> [Records supplied]
# # # #
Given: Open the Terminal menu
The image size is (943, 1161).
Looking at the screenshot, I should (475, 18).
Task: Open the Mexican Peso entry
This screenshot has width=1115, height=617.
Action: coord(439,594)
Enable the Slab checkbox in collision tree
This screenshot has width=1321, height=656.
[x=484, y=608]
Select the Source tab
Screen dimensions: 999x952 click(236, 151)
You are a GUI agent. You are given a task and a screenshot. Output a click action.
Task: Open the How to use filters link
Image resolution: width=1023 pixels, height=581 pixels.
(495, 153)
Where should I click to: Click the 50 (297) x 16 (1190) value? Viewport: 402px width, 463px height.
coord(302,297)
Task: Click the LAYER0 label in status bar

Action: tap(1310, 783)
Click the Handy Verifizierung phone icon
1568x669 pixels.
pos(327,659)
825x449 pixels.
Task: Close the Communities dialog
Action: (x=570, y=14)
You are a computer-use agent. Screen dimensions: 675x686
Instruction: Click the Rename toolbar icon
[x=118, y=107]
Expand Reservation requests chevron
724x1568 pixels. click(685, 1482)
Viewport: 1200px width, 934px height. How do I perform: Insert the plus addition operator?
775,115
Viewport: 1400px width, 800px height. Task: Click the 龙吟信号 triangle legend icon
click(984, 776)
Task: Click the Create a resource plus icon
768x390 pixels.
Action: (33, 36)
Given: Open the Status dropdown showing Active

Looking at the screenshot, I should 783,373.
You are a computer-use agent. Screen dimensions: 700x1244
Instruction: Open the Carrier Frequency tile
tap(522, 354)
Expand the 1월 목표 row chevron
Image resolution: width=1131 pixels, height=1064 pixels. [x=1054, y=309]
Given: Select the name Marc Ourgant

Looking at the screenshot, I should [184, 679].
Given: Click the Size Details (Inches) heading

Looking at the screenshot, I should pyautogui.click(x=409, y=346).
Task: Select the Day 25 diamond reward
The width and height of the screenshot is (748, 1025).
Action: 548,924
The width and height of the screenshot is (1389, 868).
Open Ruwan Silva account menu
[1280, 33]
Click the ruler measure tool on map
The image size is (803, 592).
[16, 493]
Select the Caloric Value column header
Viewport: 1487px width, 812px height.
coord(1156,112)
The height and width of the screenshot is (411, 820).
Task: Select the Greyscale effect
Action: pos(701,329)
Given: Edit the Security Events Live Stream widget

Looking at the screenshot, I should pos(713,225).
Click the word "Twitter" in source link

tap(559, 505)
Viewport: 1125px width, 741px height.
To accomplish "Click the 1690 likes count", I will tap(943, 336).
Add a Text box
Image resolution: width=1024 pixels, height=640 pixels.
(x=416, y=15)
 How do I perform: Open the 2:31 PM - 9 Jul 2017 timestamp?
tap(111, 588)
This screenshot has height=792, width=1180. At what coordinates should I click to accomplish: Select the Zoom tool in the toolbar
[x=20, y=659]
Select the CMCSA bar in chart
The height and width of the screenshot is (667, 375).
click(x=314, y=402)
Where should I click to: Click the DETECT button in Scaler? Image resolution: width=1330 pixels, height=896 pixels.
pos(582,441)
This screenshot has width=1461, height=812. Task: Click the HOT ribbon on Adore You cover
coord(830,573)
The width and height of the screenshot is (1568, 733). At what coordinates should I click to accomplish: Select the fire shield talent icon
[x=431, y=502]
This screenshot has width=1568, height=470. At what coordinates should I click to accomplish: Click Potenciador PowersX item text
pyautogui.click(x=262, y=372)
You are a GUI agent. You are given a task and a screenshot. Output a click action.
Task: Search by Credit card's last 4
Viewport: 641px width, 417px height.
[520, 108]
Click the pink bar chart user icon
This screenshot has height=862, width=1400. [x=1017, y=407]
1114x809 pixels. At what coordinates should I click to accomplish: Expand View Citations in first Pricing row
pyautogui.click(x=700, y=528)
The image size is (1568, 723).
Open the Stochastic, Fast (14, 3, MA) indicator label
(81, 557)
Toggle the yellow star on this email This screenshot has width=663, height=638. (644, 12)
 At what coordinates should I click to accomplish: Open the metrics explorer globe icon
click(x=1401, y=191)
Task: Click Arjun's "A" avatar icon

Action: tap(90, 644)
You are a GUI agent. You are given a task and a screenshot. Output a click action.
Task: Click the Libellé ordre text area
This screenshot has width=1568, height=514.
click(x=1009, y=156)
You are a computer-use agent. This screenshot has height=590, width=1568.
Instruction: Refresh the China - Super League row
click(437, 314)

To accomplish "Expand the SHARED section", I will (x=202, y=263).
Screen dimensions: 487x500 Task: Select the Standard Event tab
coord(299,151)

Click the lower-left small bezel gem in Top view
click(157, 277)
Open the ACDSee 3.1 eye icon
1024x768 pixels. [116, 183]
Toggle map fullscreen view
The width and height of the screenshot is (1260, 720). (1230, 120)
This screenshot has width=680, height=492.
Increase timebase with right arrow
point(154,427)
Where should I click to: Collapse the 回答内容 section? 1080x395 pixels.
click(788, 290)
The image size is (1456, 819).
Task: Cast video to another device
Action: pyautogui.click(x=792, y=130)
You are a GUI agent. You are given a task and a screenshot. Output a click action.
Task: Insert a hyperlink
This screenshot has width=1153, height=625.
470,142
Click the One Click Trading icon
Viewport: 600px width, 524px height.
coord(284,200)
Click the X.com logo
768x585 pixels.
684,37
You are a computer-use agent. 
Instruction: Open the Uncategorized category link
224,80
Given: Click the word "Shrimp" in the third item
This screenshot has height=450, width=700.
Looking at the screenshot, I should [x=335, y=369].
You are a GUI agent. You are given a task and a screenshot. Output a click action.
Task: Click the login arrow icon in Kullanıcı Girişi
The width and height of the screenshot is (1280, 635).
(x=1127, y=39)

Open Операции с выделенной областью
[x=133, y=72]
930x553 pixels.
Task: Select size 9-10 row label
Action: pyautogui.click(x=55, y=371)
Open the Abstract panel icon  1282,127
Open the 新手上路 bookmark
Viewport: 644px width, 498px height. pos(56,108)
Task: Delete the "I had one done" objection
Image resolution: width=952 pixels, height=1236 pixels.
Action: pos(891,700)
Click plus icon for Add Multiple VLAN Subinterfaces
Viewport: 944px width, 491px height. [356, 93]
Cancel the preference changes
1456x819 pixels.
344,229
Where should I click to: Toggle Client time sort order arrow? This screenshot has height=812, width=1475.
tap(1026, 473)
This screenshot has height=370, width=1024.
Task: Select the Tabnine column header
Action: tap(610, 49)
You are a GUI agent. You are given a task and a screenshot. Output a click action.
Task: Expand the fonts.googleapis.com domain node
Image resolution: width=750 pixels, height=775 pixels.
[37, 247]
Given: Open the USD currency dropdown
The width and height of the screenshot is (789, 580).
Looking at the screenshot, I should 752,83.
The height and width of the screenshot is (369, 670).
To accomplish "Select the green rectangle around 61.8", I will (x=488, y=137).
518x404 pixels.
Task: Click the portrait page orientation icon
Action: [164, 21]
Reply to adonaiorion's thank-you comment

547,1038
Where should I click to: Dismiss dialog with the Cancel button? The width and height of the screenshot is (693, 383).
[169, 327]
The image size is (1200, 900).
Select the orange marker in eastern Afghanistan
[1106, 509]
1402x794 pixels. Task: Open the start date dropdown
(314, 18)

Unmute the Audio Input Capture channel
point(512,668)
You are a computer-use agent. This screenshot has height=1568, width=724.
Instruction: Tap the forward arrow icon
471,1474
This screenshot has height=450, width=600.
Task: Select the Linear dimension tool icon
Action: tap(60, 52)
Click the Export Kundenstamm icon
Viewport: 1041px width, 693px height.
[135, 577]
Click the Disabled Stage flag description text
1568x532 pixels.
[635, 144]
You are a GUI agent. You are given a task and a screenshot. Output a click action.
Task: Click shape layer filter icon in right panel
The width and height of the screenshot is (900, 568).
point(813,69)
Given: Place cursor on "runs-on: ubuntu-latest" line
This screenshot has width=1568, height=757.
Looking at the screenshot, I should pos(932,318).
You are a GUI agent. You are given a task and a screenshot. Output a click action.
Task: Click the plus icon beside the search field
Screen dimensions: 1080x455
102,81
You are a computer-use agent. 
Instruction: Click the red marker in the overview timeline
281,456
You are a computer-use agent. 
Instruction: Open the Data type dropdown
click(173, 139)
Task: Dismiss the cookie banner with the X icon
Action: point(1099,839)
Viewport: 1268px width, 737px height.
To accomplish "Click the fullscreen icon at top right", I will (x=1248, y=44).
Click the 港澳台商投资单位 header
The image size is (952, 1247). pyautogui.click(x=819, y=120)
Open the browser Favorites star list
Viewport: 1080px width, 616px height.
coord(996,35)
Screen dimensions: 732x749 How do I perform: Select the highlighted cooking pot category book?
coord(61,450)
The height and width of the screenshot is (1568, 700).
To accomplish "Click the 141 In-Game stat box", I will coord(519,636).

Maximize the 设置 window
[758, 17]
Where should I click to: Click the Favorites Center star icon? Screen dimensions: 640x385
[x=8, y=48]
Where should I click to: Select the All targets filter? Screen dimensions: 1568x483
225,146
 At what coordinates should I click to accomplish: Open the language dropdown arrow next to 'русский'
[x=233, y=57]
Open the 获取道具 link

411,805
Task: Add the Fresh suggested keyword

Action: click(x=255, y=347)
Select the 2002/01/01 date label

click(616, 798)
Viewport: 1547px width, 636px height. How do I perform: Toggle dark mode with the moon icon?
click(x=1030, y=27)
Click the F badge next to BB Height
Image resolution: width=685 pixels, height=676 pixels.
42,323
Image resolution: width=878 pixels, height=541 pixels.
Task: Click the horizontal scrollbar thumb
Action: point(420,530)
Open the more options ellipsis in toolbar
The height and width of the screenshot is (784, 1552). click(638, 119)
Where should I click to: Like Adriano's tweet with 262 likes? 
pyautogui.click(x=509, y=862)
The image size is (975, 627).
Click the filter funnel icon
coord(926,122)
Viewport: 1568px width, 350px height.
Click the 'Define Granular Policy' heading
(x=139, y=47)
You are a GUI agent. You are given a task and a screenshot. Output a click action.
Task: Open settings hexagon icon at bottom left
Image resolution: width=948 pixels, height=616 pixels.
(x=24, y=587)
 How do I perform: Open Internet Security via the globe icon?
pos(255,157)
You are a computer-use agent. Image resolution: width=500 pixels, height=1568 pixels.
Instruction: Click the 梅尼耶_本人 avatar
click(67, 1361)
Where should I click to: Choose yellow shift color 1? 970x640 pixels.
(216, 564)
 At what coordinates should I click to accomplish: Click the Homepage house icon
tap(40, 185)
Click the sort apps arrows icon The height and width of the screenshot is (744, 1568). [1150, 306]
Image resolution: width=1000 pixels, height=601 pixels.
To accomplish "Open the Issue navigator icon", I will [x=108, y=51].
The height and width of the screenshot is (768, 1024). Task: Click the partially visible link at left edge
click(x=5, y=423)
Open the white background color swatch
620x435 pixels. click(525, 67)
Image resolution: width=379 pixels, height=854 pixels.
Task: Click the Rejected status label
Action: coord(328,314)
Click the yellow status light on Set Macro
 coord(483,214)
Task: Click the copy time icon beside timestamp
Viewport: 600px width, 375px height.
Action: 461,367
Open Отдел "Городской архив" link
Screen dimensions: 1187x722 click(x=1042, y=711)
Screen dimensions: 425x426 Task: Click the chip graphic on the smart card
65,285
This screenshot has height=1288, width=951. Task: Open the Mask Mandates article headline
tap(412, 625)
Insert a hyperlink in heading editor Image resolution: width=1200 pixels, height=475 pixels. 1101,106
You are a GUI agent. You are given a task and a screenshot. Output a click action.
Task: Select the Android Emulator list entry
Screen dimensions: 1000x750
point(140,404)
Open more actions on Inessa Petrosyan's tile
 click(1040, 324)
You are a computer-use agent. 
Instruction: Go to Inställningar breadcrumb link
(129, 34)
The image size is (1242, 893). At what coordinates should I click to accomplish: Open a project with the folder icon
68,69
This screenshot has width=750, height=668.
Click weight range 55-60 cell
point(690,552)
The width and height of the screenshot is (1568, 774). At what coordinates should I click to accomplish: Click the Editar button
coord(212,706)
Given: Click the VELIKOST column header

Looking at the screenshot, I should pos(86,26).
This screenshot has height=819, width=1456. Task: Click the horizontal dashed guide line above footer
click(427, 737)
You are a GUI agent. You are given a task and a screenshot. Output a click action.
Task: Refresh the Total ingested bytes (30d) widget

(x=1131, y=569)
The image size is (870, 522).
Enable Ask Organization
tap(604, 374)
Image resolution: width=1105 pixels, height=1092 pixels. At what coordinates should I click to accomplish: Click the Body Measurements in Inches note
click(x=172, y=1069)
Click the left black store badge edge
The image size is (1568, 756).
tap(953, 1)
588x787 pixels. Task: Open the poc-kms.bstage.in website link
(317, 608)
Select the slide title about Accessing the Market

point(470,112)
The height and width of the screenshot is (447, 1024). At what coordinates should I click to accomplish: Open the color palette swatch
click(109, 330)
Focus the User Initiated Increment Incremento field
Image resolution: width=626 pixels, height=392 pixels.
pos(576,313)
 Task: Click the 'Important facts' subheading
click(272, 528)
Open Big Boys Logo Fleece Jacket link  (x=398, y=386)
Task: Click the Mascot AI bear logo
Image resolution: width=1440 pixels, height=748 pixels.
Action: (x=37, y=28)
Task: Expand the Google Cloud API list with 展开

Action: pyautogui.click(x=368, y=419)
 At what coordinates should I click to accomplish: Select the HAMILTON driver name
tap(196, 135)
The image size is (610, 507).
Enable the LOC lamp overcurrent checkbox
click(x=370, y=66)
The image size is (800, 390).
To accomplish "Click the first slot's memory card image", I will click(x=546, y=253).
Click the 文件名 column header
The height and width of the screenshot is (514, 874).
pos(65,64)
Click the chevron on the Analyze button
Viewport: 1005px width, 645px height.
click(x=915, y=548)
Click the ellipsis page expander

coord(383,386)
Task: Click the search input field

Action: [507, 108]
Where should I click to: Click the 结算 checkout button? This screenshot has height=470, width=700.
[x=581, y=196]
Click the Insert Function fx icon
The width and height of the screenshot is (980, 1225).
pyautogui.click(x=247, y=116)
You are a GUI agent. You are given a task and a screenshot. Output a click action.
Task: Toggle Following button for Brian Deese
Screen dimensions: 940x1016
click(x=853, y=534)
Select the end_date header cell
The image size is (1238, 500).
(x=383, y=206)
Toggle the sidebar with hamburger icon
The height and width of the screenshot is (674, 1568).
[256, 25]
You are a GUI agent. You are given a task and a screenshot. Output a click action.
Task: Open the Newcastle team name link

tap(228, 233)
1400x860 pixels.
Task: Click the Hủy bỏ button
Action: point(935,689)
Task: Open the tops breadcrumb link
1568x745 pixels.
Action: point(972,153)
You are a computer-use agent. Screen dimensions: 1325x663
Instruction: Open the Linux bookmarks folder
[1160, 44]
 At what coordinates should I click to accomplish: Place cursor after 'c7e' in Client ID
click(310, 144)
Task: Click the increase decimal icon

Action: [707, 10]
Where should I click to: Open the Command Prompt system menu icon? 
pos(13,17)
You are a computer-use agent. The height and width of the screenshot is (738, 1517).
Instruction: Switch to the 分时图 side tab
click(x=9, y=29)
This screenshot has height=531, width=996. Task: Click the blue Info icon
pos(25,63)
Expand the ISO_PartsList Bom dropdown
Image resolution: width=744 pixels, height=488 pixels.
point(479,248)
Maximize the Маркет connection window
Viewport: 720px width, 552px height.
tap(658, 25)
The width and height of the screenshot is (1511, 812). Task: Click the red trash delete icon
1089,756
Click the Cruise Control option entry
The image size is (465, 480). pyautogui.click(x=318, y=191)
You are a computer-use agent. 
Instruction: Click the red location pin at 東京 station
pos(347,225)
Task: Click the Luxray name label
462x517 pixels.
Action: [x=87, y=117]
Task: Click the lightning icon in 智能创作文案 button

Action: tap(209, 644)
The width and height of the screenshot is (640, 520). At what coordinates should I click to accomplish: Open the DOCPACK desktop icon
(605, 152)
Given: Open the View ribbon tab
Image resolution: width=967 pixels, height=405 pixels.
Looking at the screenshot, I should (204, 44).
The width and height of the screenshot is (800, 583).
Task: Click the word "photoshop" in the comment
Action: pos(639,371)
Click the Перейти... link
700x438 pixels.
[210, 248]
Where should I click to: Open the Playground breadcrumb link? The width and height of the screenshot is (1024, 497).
# # # #
> [Description of the task]
Filter the listing above so that only lines holding the word "hyperlink" remain, and report those lines.

> [Answer area]
Task: Insert a hyperlink
Insert a hyperlink in heading editor Image resolution: width=1200 pixels, height=475 pixels. 1101,106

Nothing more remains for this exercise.